→ **Given instruction**:
Format the listing, starting with the line containing "Image resolution: width=1582" and going on through the line containing "pyautogui.click(x=1296, y=242)", as a two-column CSV with the headers text and answer, one row per entry, and each field quoted with its line breaks turned into spaces. Leave the pictures out of the result.

→ **Exercise data**:
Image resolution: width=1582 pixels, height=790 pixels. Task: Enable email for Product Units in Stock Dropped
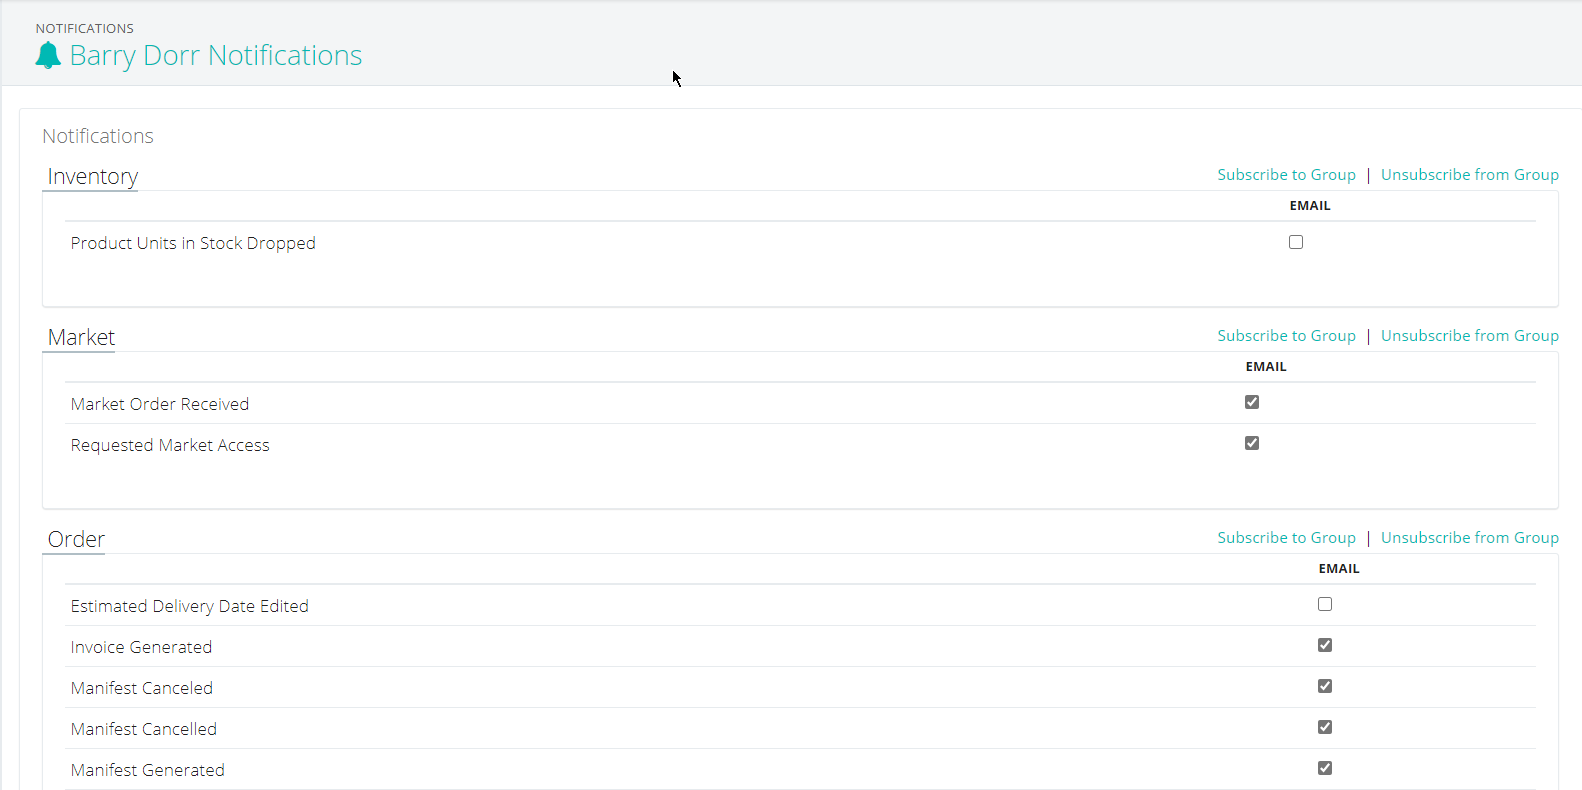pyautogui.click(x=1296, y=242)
---
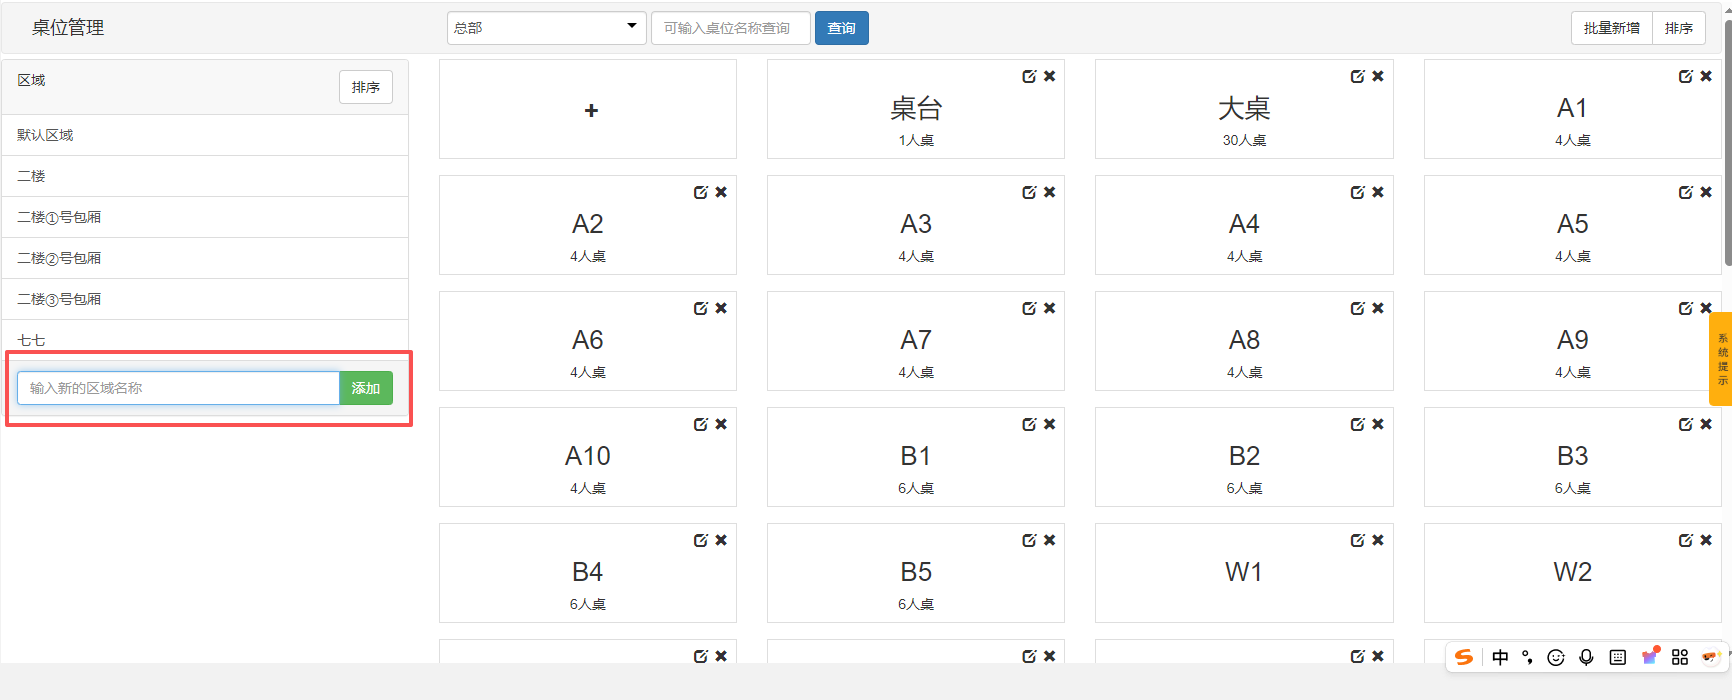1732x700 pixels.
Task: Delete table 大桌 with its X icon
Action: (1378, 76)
---
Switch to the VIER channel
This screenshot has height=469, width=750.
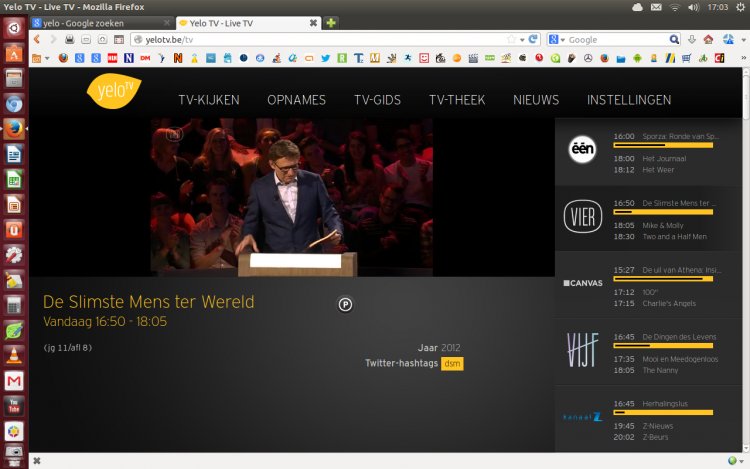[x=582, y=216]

→ **The answer**:
text,answer
"Image resolution: width=1582 pixels, height=790 pixels. Task: Enable email for Product Units in Stock Dropped","pyautogui.click(x=1296, y=242)"